--- PROVIDED DATA Enclosed Below ---

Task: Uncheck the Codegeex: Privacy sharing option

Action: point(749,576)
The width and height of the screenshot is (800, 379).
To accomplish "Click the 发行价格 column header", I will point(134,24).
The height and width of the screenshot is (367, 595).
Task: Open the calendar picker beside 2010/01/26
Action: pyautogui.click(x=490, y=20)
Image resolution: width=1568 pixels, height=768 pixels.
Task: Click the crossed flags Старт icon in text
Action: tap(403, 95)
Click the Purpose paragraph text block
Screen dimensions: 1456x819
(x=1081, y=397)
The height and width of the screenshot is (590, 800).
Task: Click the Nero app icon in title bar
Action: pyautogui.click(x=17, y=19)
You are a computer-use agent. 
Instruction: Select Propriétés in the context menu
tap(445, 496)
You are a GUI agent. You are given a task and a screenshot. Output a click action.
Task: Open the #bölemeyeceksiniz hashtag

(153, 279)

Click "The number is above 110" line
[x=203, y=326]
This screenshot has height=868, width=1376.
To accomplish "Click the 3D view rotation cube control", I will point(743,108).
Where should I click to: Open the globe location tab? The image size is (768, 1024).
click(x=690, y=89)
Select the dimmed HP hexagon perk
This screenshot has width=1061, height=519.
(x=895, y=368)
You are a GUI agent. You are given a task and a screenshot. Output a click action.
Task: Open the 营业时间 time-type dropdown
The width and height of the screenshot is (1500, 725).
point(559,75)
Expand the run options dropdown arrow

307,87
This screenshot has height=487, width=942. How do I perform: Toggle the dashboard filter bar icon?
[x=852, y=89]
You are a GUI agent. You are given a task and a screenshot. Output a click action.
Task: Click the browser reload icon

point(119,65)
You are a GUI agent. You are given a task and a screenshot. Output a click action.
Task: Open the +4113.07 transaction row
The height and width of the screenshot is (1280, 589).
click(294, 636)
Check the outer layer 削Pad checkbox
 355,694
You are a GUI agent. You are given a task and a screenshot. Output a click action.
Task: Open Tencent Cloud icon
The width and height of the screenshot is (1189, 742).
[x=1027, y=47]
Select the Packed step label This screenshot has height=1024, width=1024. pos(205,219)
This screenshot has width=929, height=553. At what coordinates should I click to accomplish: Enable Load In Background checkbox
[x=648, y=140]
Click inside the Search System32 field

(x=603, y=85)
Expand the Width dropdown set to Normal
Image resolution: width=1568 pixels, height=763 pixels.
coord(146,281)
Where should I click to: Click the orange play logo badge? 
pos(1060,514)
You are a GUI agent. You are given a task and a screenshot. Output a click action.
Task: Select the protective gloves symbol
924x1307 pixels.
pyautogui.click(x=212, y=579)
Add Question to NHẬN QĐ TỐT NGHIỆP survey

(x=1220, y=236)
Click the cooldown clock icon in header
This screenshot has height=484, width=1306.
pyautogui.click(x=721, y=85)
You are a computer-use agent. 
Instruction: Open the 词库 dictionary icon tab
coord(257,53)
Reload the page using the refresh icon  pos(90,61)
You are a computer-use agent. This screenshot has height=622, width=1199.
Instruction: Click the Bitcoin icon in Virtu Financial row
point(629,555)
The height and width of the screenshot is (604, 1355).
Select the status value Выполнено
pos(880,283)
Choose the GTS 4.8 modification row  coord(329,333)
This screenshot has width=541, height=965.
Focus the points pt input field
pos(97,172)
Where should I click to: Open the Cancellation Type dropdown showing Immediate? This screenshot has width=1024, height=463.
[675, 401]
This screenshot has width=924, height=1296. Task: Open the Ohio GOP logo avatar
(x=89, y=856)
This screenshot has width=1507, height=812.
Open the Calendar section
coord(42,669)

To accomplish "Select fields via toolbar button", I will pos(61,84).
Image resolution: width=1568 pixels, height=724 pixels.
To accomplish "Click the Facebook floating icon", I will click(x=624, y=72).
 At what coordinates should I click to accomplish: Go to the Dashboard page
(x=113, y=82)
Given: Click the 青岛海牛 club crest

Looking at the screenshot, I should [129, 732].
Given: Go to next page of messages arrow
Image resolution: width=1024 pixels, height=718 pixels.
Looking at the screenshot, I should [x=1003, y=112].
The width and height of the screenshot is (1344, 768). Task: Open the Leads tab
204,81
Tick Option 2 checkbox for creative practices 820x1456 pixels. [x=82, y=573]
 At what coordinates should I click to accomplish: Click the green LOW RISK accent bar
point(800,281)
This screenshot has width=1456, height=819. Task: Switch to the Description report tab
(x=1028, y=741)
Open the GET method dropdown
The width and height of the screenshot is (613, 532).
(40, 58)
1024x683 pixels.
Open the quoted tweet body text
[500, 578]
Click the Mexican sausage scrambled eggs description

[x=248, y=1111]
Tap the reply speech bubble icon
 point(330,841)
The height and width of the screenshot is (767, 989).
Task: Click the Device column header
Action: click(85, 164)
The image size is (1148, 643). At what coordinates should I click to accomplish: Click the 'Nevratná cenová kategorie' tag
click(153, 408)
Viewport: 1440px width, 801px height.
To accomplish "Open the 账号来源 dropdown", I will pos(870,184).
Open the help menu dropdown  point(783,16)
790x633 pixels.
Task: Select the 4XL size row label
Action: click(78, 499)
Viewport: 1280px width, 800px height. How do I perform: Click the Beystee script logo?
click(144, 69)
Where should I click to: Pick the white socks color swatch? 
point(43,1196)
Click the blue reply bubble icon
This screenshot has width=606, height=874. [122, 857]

--- End of Enclosed PROVIDED DATA ---

» TASK STATEMENT: Please return only the lines above, starting at the line that has "Task: Open the +4113.07 transaction row" and ending at the line that has "Task: Select the protective gloves symbol", keeping both and leaving each one unchanged.

» COMPLETED TASK:
Task: Open the +4113.07 transaction row
The height and width of the screenshot is (1280, 589).
click(294, 636)
Check the outer layer 削Pad checkbox
 355,694
You are a GUI agent. You are given a task and a screenshot. Output a click action.
Task: Open Tencent Cloud icon
The width and height of the screenshot is (1189, 742).
[x=1027, y=47]
Select the Packed step label This screenshot has height=1024, width=1024. pos(205,219)
This screenshot has width=929, height=553. At what coordinates should I click to accomplish: Enable Load In Background checkbox
[x=648, y=140]
Click inside the Search System32 field

(x=603, y=85)
Expand the Width dropdown set to Normal
Image resolution: width=1568 pixels, height=763 pixels.
coord(146,281)
Where should I click to: Click the orange play logo badge? 
pos(1060,514)
You are a GUI agent. You are given a task and a screenshot. Output a click action.
Task: Select the protective gloves symbol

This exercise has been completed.